As it happens, we rarely use the outside lights, so it was months before we felt the need to turn them on again. Imagine our chagrin when the street-level lamp refused to come on. Must be a blown light bulb, right? So I duly removed the top of the fixture, reached in and unscrewed the light bulb. I had brought along a Simpson meter to check for continuity, and found that the bulb was fine. Just in case, I replaced it with a new bulb and again threw the switch. The lamp remained dark. So all that effort to make the splice waterproof had been in vain. Ground water must have found its way into the joint and created an open circuit. To make matters worse, I hadn’t thought to mark or take note of the spot where we had spliced the severed wires, so we would have to dig around quite a bit to relocate it. Ugh. Not worth the effort. We would live with three lamps and give up on the fourth, at least for now.
So…when on Christmas evening my wife walked down to collect the mail, she was surprised–amazed, really–to see that all of the lamps were on.
I was equally amazed.

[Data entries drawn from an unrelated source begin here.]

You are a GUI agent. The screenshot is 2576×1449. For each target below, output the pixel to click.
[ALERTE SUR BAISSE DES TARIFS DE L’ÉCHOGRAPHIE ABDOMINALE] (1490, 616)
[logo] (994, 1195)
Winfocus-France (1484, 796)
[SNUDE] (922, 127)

As a former physicist, I felt sure there must be a scientific explanation, but perhaps there was another, more intriguing answer. Perhaps it was our own version of the miracle of the Hanukkah lights, where one night’s oil miraculously lasted for eight nights. After all, Christmas night was also the third night of the eight-night Hanukkah festival. Or perhaps it was the distant jingle of sleigh bells that my wife thought she had heard, but had initially discounted as the product of an overactive imagination. Indeed, as she opened the door to the house I too could have sworn I heard a faint but distinct “ho-ho-ho” off in the distance.
Not quite believing in the miracle of the lamp, whatever the explanation, I again threw the switch on the day after Christmas. Again, all four lamps were illuminated. In the spirit of true scientific inquiry, I determined to run this test each night until the day after Hanukkah. I told myself that if the lamp was lit on each day of the festival and again on day 9, there must indeed be a scientific explanation; but if the lamp was lit only on the eight days of the festival and returned to darkness on day 9 and thereafter, the miracle would be confirmed.
I felt duty bound to write to my brother to tell him about the mystery of the last driveway lamp and the alternate explanations I was considering. On day 8 of the Hanukkah festival he wrote back to say that, as he and his wife were driving off, he had noticed that the street-level lamp was dark, so he stopped the car, got out, and kicked the lamp post, whereupon the light came on.
I didn’t bother to run any further tests.

Phil Radoff is an ex-physicist, retired lawyer, and longtime BOLLI member and SGL. For many years, he has led opera courses and has been a frequent lunchtime speaker on the operas of Mozart, Verdi, and others. Phil has also written several one-act comedies and published a short-story collection (Butterflies…and other stories). His stories have appeared in the BOLLI Journal and in other periodicals.